> What is expected: Skipping any pictures, give all of the records below again exactly.

[Opening Data listing section]

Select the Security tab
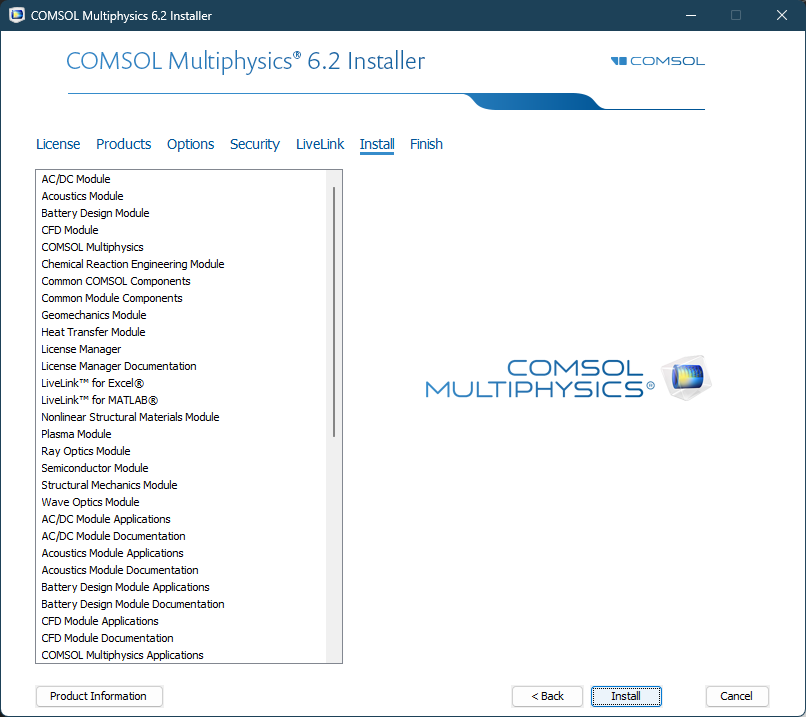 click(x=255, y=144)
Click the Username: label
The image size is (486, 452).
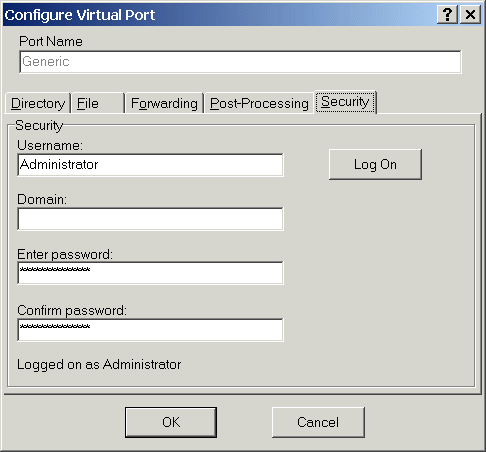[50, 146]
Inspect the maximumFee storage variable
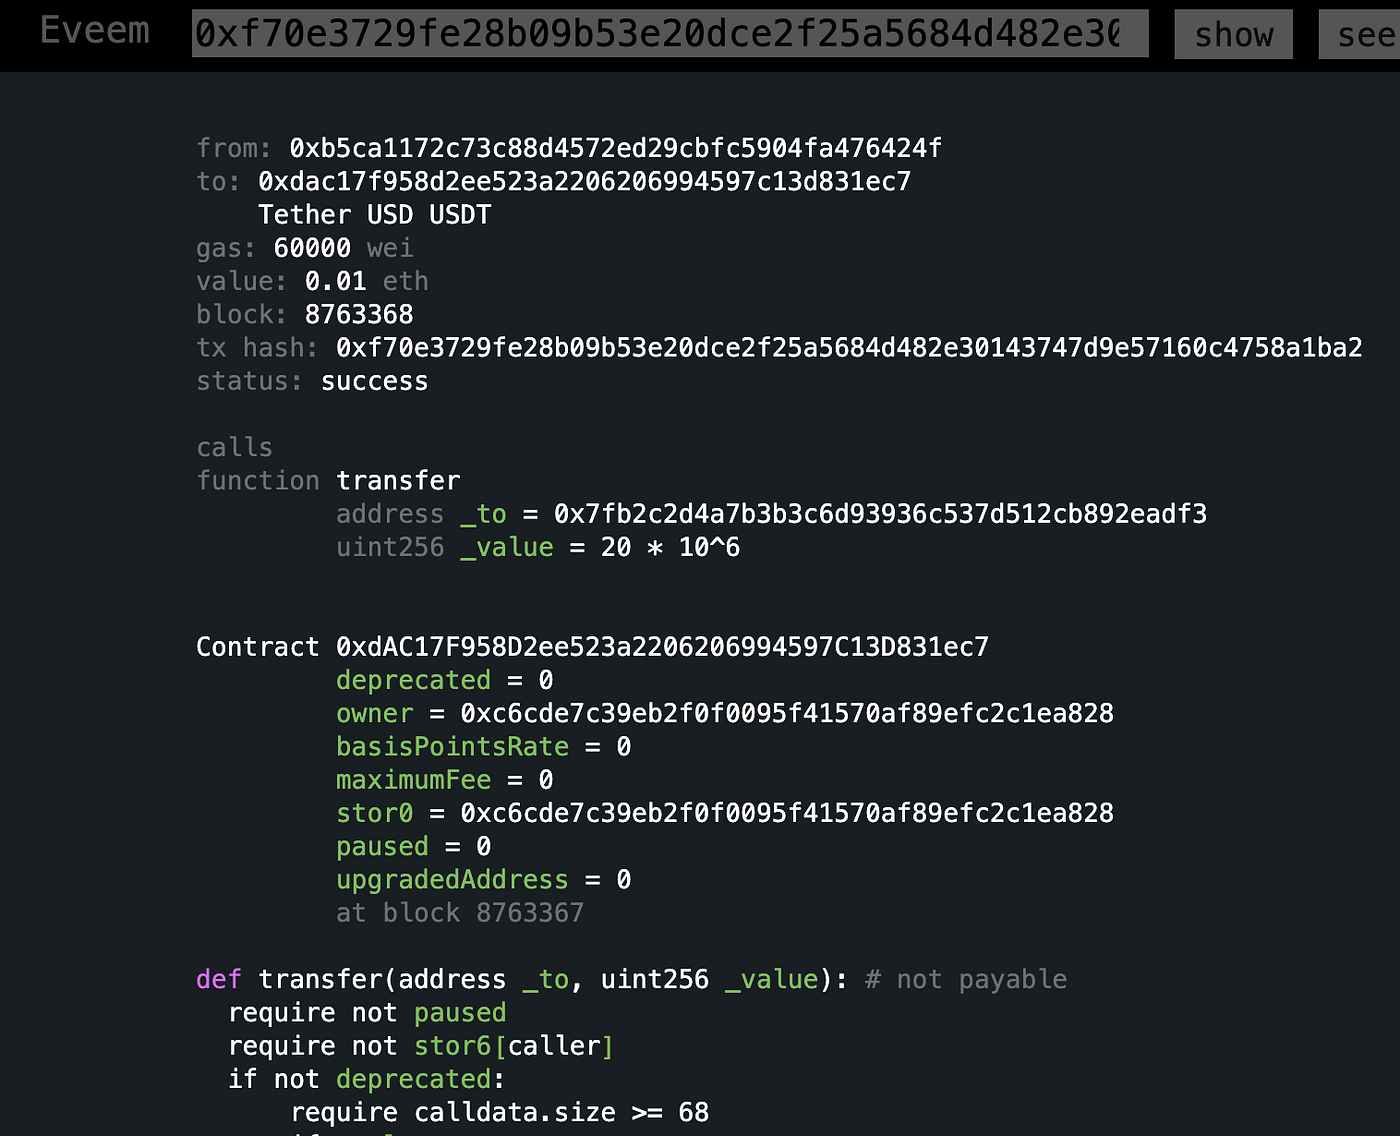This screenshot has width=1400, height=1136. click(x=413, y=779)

[Closing Data listing section]

> Your response:
Select the Security tab
 click(x=255, y=144)
Click the Username: label
The image size is (486, 452).
[50, 146]
Inspect the maximumFee storage variable
This screenshot has width=1400, height=1136. click(x=413, y=779)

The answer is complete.